Extract each of the entries below, reproducing every line without change.
# START OF Stored records
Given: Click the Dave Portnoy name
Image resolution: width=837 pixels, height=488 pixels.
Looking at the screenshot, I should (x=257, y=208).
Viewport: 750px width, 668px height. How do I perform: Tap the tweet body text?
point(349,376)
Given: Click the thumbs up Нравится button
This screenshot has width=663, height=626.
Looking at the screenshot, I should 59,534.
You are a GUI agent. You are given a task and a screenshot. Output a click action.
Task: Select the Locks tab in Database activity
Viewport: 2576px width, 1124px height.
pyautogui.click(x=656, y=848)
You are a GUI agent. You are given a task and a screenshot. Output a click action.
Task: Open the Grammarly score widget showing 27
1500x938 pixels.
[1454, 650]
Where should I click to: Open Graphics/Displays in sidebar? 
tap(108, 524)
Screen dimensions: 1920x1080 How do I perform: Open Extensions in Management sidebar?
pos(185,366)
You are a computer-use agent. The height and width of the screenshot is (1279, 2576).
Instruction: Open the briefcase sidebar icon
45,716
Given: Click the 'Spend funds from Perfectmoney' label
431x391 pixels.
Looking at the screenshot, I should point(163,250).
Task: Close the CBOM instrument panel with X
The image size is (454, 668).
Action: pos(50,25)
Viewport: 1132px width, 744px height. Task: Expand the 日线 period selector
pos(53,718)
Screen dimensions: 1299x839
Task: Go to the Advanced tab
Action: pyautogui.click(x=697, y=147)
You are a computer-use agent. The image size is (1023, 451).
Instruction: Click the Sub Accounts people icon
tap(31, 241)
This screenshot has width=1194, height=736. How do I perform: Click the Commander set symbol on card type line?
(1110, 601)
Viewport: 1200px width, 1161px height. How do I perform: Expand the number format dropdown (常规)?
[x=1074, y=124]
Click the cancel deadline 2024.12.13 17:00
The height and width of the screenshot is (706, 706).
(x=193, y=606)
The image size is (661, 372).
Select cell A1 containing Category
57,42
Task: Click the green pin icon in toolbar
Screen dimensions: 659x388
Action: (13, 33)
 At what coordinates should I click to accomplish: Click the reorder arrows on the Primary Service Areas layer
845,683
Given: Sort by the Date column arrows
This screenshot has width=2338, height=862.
# END OF Stored records
Solution for this exercise:
Given: Click the Dave Portnoy name
Image resolution: width=837 pixels, height=488 pixels.
Looking at the screenshot, I should (x=257, y=208).
Viewport: 750px width, 668px height. How do I perform: Tap the tweet body text?
point(349,376)
Given: Click the thumbs up Нравится button
This screenshot has width=663, height=626.
Looking at the screenshot, I should 59,534.
You are a GUI agent. You are given a task and a screenshot. Output a click action.
Task: Select the Locks tab in Database activity
Viewport: 2576px width, 1124px height.
pyautogui.click(x=656, y=848)
You are a GUI agent. You are given a task and a screenshot. Output a click action.
Task: Open the Grammarly score widget showing 27
1500x938 pixels.
[1454, 650]
Where should I click to: Open Graphics/Displays in sidebar? 
tap(108, 524)
Screen dimensions: 1920x1080 How do I perform: Open Extensions in Management sidebar?
pos(185,366)
You are a computer-use agent. The height and width of the screenshot is (1279, 2576).
Instruction: Open the briefcase sidebar icon
45,716
Given: Click the 'Spend funds from Perfectmoney' label
431x391 pixels.
Looking at the screenshot, I should point(163,250).
Task: Close the CBOM instrument panel with X
The image size is (454, 668).
Action: pos(50,25)
Viewport: 1132px width, 744px height. Task: Expand the 日线 period selector
pos(53,718)
Screen dimensions: 1299x839
Task: Go to the Advanced tab
Action: pyautogui.click(x=697, y=147)
You are a computer-use agent. The image size is (1023, 451).
Instruction: Click the Sub Accounts people icon
tap(31, 241)
This screenshot has width=1194, height=736. How do I perform: Click the Commander set symbol on card type line?
(1110, 601)
Viewport: 1200px width, 1161px height. How do I perform: Expand the number format dropdown (常规)?
[x=1074, y=124]
Click the cancel deadline 2024.12.13 17:00
The height and width of the screenshot is (706, 706).
(x=193, y=606)
The image size is (661, 372).
Select cell A1 containing Category
57,42
Task: Click the green pin icon in toolbar
Screen dimensions: 659x388
Action: (13, 33)
 At what coordinates should I click to accomplish: Click the reorder arrows on the Primary Service Areas layer
845,683
Given: Sort by the Date column arrows
This screenshot has width=2338, height=862.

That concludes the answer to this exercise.